Leggi il racconto dell'Homo Salvàdego sul blog AmoLaValtellina
In Val Masino,
invece, si parla del Gigiat, incrocio tra stambecco o camoscio e
caprone, dal pelo folto e dimensioni gigantesche. Con le sue corna enormi su un
capo decisamente sproporzione rispetto al corpo, è protagonista di molti
racconti di rifugisti e guide alpine. Secondo le fonti più accreditate,
l’habitat dell'animale, a metà tra sogno e realtà, sarebbe circoscritto alle
valli Porcellizzo, del Ferro, Qualido e di Zocca, ma non v'è certezza. Ben
pochi possono affermare di averlo visto, e coloro che ne parlano forniscono
versioni diverse.
Scopri altre leggende e curiosità della Val Masino
Anche i draghi
posarono le loro enormi zampe sulle terre di Valtellina e Valchiavenna. Sembra
che alcuni massi erratici, come il Sas da l’öof sul sentiero fra Nogaredo e
Piazza Caprara nel comune di Samolaco in Valchiavenna, siano in realtà le loro
uova pietrificate. Cresciuti in forza e ferocia, questi essere spaventosi
legarono la loro esistenza ad antiche casate, dame indifese e cavalieri armati
di spade e scudi.
Sulla rupe di Roccascissa, a Berbenno di Valtellina, ad
esempio, si ergeva un importante castello che passò in eredità a Goffredo De'
Capitanei. Nonostante Goffredo avesse giurato allo zio che mai avrebbe usato la
fortezza come strumento di sopraffazione, decise di posare un drago di ferro in
cima alla torre del castello, per manifestare al mondo la propria potenza. La
punizione non si fece attendere e fu davvero crudele: il drago, che nel
frattempo, magicamente, aveva preso vita, iniziò a spuntare fuoco su chiunque
si avvicinasse al castello e, per sbaglio, incenerì anche la moglie di
Goffredo.
Un'altra
leggenda ci riporta a periodi oscuri, abitati da presenze inquietanti e foriere
di sventura: le streghe. Furono proprio loro a dare origine, loro malgrado, ai falò ferragostani. Nelle notti di
luna calante si riunivano in una radura nascosta nella Bassa Valle chiamata
"Acqua di Cofana". Attorno al fuoco malefico compivano il loro sabba,
con tutti i riti del caso, spargendo malasorte sulla provincia: piaghe e
malattie colpivano adulti e bambini, i raccolti marcivano, le bestie morivano.

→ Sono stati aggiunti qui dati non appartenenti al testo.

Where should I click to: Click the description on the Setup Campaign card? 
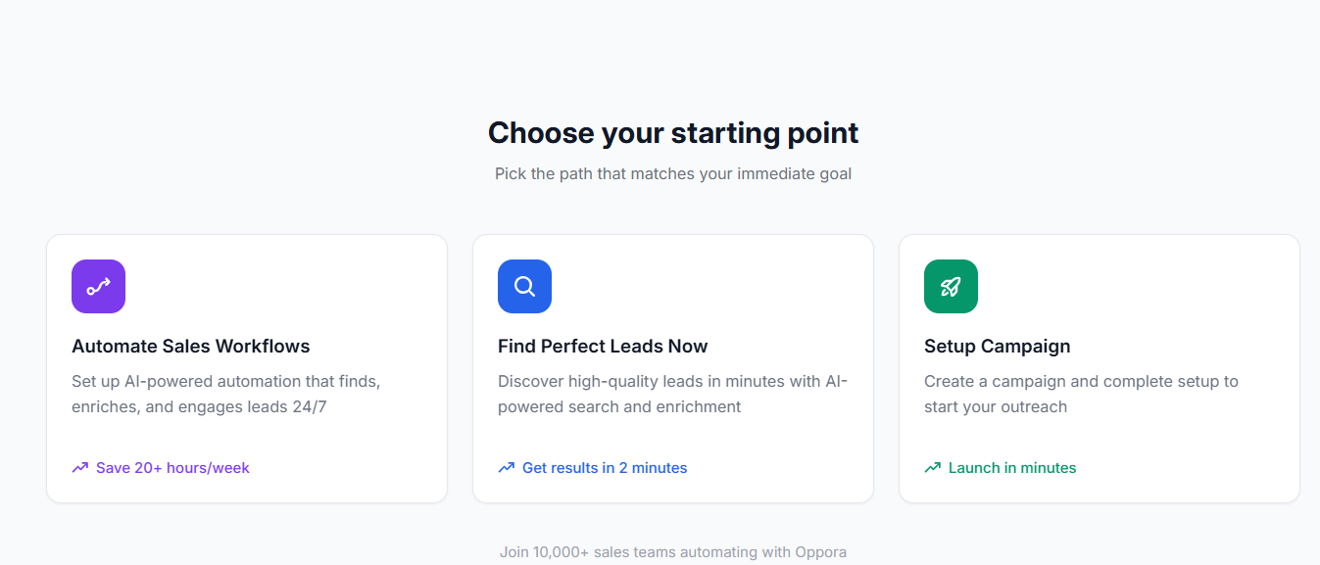coord(1081,394)
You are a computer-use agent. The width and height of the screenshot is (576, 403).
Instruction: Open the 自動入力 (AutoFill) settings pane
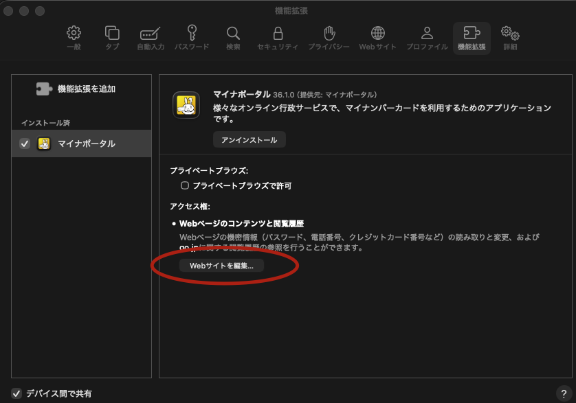[x=151, y=38]
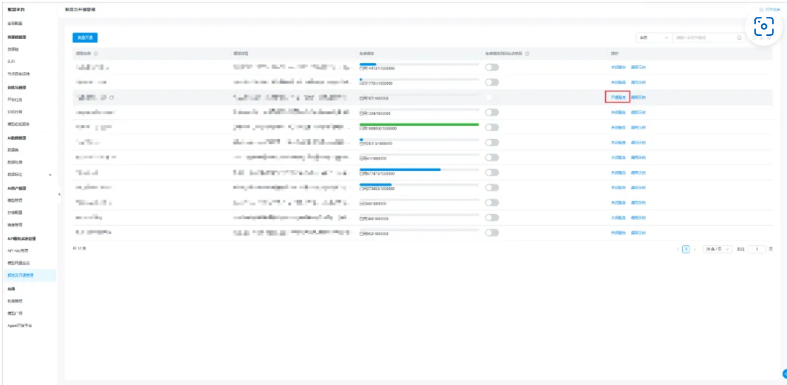Viewport: 787px width, 385px height.
Task: Toggle the auto-disable switch in the last row
Action: pos(492,233)
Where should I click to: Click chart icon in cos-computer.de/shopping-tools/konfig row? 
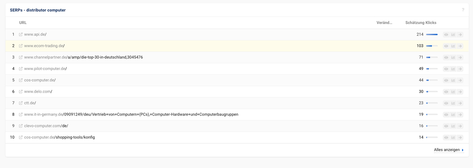[x=453, y=138]
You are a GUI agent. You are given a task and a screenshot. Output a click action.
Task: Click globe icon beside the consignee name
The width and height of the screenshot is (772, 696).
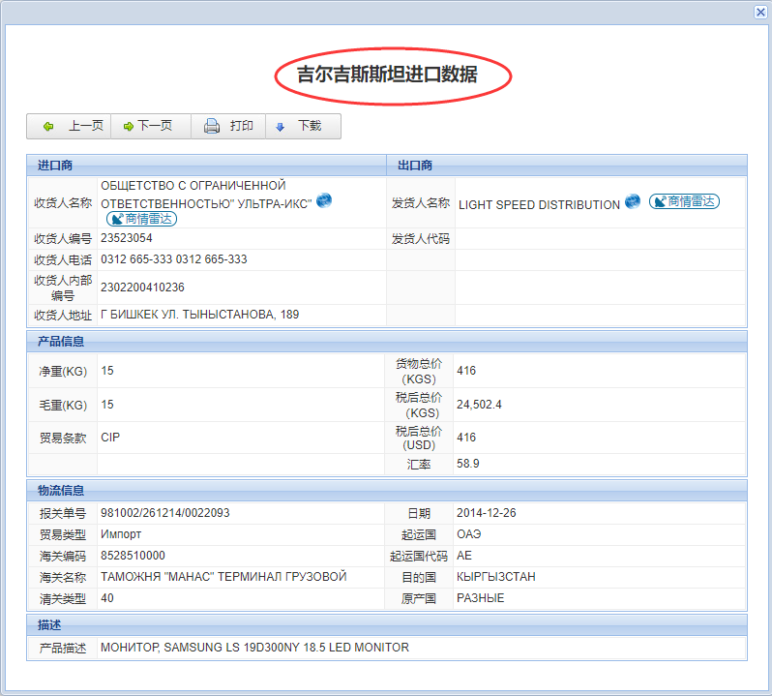coord(324,200)
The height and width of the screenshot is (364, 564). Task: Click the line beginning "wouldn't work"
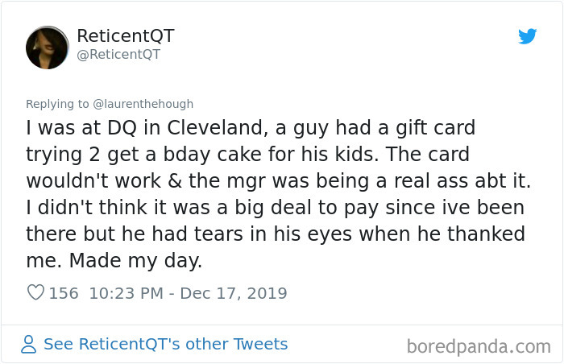(x=275, y=180)
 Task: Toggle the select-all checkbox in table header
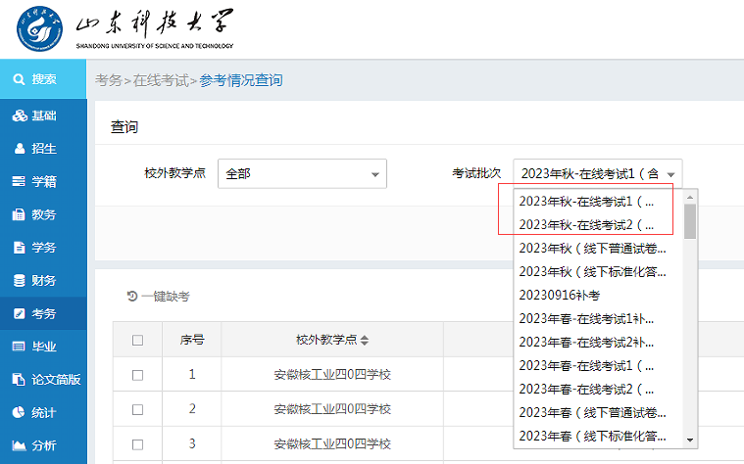(x=137, y=341)
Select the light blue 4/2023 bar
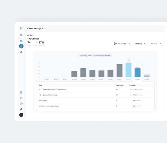This screenshot has width=167, height=143. [129, 70]
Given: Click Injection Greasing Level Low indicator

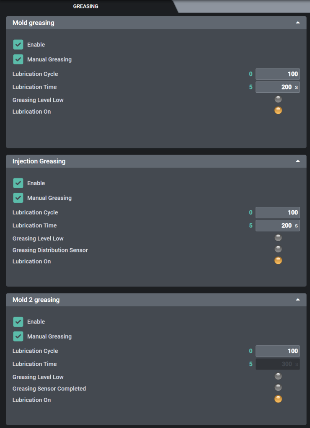Looking at the screenshot, I should (278, 238).
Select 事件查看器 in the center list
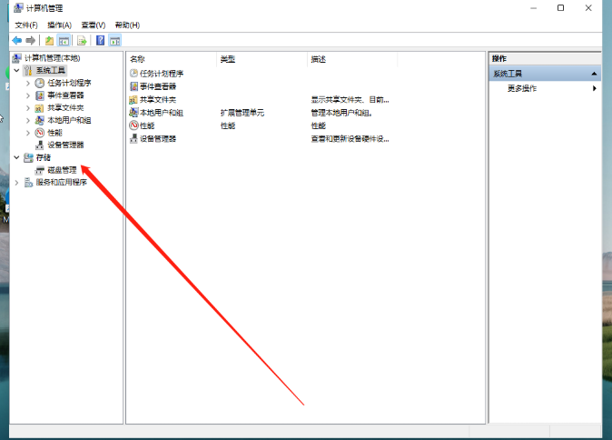Screen dimensions: 612x440 point(158,86)
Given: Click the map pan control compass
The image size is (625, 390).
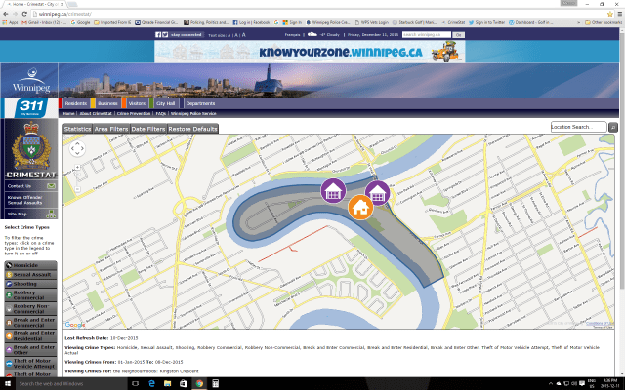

Per porre fine alla devastazione, un contadino ebbe un'idea tanto semplice
quanto geniale: nelle sere delle adunanze moltiplicare i fuochi sui maggenghi e
nei campi, per disorientare le fattucchiere e interrompere finalmente i loro
riti funesti.
Nonostante la
diffusione del cristianesimo, magia e rituali antichi resistevano tenacemente,
soprattutto nelle regioni alpine come la Valtellina. Fu così che, a partire dal
XIV secolo, la Chiesa iniziò a perseguire chiunque fosse sospettato di
stregoneria. A nulla servivano le dichiarazioni di innocenza: i malcapitati
facevano sempre una brutta fine, vittime di credenze e ignoranza e capri espiatori
di qualsiasi sciagura. Numerosi furono i processi alle streghe indetti
nella contea di Bormio e nella valle di Poschiavo dal XV al XVIII secolo. Molte
donne furono arrestate, torturate, condannate e bruciate, spesso ancora vive,
davanti alla chiesa di San Gallo a Premadio.
Decisamente
più moderni, per non dire proiettati al futuro, sono gli Ufo. Nel corso
degli anni si sono susseguiti diversi avvistamenti nei cieli della Valmalenco e
non solo. Si è sempre trattato di sfere luminose o di misteriosi oggetti non
meglio identificati, come da acronimo Unknown (o unidentified) flying object:
si vedevano scorrazzare per qualche secondo per poi scomparire.
La Valmalenco è una delle zone con il maggior numero di avvistamenti Ufo in Italia, tanto che ogni anno viene organizzato un convegno a cui prendono parte esperti di ufologia sia italiani che internazionali.